◆ Work instructions
Look through the data below and count each line where the word "will" appears. Reply with the count alone.

[Extracted information]

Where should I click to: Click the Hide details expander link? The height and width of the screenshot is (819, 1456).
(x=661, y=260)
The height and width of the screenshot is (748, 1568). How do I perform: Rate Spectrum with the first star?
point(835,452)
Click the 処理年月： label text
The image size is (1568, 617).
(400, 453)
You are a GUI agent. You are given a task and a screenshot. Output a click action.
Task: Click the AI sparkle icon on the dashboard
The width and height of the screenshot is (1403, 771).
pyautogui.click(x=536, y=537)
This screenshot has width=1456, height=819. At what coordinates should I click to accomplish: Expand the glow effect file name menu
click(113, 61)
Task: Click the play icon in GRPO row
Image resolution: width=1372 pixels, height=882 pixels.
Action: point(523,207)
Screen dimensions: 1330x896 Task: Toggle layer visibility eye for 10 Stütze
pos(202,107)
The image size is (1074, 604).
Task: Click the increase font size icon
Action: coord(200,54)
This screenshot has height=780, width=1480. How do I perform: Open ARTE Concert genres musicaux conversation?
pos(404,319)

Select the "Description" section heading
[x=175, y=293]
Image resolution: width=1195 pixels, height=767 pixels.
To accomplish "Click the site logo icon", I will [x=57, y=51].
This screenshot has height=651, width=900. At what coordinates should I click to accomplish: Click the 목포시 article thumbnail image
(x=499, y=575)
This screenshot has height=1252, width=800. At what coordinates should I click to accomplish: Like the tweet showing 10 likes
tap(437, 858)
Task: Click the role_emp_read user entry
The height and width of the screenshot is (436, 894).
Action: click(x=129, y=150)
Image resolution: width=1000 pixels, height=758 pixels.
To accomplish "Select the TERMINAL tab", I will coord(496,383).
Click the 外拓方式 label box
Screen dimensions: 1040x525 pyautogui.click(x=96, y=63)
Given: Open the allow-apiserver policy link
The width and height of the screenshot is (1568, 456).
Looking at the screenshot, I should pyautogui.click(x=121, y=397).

[/Extracted information]

◆ Response for this exercise
2